An opportunity for investors
For investors, Yield10 is almost the ideal ESG investment with a focus on sustainability and profitability. Dr. Peoples was optimistic that whatever the company does with the camelina oilseed, whether for sustainable omega-3 agriculture or longer term development, will be used as a source of sustainable plant-based bioplastic in North America. “But even more important from an investor’s point of view, a convincing ESG balance sheet means enormous growth, sales and a very cost-effective position.”
Last major achievements
– Milestone in the manufacture of PHA bioplastic in field grown Camelina. achieved
– Field trial program completed planting in spring 2021 in the US, Canada and Argentina
• Assessment of seed yield and oil content characteristics in Camelina
• Scale-up of PHA Camelina seeds
Strengthening the balance sheet to extend the cash runway to meet the value milestones at the end of the first quarter of 2021 with $ 22.7 million in cash and investments
Read more about Yield10 Bioscience’s financial results for the first quarter of 2021 and the company’s investor relations here.
Vegetable bioplastic from Camelina
In 2019, Yield10 announced that it had found a way to enable the production of plant-based bioplastics in camelina seeds.
The company also currently grows camelina, which is genetically programmed to produce natural bioplastic in the seeds. When the bioplastic is removed, it can be pelletized and melted to make foils, bottle caps, and other types of plastic items.

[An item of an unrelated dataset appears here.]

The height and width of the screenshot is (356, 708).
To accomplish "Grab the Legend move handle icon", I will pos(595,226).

“The nice thing about it is that it is made entirely from renewable resources – CO2 (carbon dioxide) is the raw material – and the second important aspect is that it is completely biodegradable in the environment. This is not really surprising as these PHAs or bioplastics are natural. They are a natural part of living ecosystems, be it in deep-sea vents, bacteria in soybean tubers or in bacteria in soil or water treatment plants, ”said Dr. Peoples.

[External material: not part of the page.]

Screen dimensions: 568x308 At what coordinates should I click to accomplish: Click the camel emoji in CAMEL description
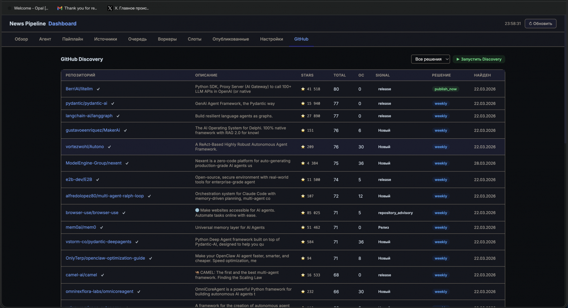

Although plant-based bioplastics can be made into normal plastic products that look, feel, and function similar to petroleum plastics, organisms in nature have the ability to completely degrade these PHA bioplastics in the environment through a natural biodegradation process. This represents a zero waste solution for much of the plastic that is used for packaging and container solutions.
With the ability to produce large amounts of plant-based bioplastic by plants that can also remove CO2 from the air, this industry has a $ 200 billion opportunity waiting to be tapped.